Profil Pekon

Sejarah Pekon Gisting Bawah

A. BERDIRINYA PEKON GISTING BAWAH

Berdasarkan informasi dan data-data yang terkumpul dari para sesepuh desa dan tokoh-tokoh masyarakat desa Gisting Bawah, akhirnya dapat kami susun sejarah singkat Desa Gisting Bawah ini dalam keadaan yang sangat saderhana, namun mudah-mudahan dapat bermanfaat semua pihak yang memerlukan.

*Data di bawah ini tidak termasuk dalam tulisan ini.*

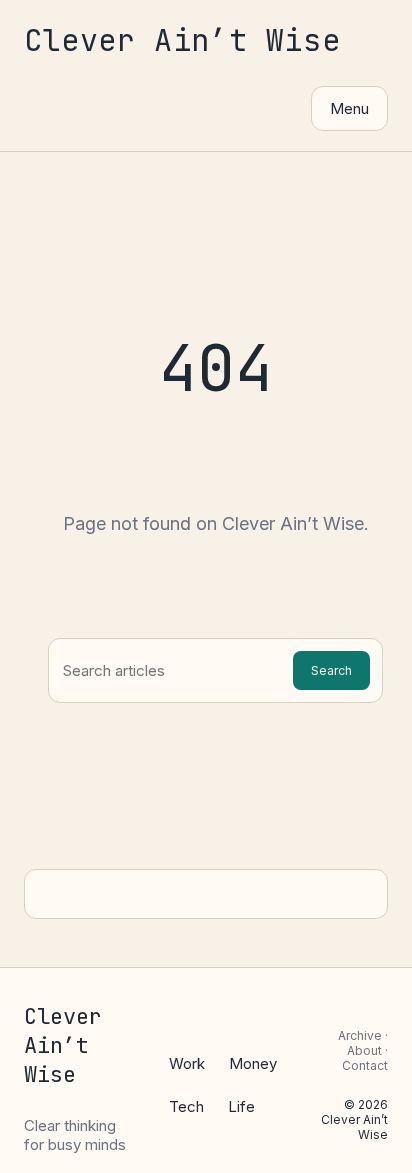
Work (187, 1063)
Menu (349, 108)
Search (331, 670)
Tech (186, 1106)
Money (253, 1063)
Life (241, 1106)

Adapun sejarah Desa Gisting Bawah ini dikumpulkan berdasarkann hasil penjelasan para sesepuh Desa dan tokoh-tokoh masyarakat Desa Gisting Bawah antara lain :

1. Bapak Dulkariem (Almarhum).

2. Bapak Anomrejo (Almarhum).

3. Bapak Amad Jait(Almarhum).

4. Bapak Wongsomun(Almarhum).

5. Bapak Adolf Kloer (Almarhum)

Untuk memastikan asal nama Gisting kami belum dapat menentukan secara pasti yang sebenarnya, namun disini hanya dapat menguraikan apa yang kami dengar dari cerita dari tokoh-tokoh, sesepu Desa dan dari berbagi sumber, kemudian kami simpulkan sebagai berikut:

Gisting ? Suatu nama yang terdengar sanget aneh di telinga. Dalam bahasa Indonesia rasanya tidak ada kata ini. Setahu saya, dalam bahasa Jawa pun tidak ada kata ini. Dari mana kata ini muncul ? Hal ini yang membuat saya penasaran. Saya tanya orang-orang di sekitar saya, dan mereka tidak tahu. Termasuk Bapak saya yang tinggal cukup lama di desa ini. Kemudian saya coba tanyakan kepada penasehat spiritual saya, mBah Google . Beliau memberikan jawaban yang menurut saya masuk akal. Pertama, Gisting berasal dari bahasa Belanda yang berarti “fermentasi”. Trus apa hubungan nya dengan desa ini.? Rasakan kok tidak ‘match’. Kedua, Gisting berasal dari bahasa Islandia yang berarti “penginapan malam”, “pondokan malam”, atau “tumpangan malam”. Kembali lagi apa hubungan dengan nama desa ini ?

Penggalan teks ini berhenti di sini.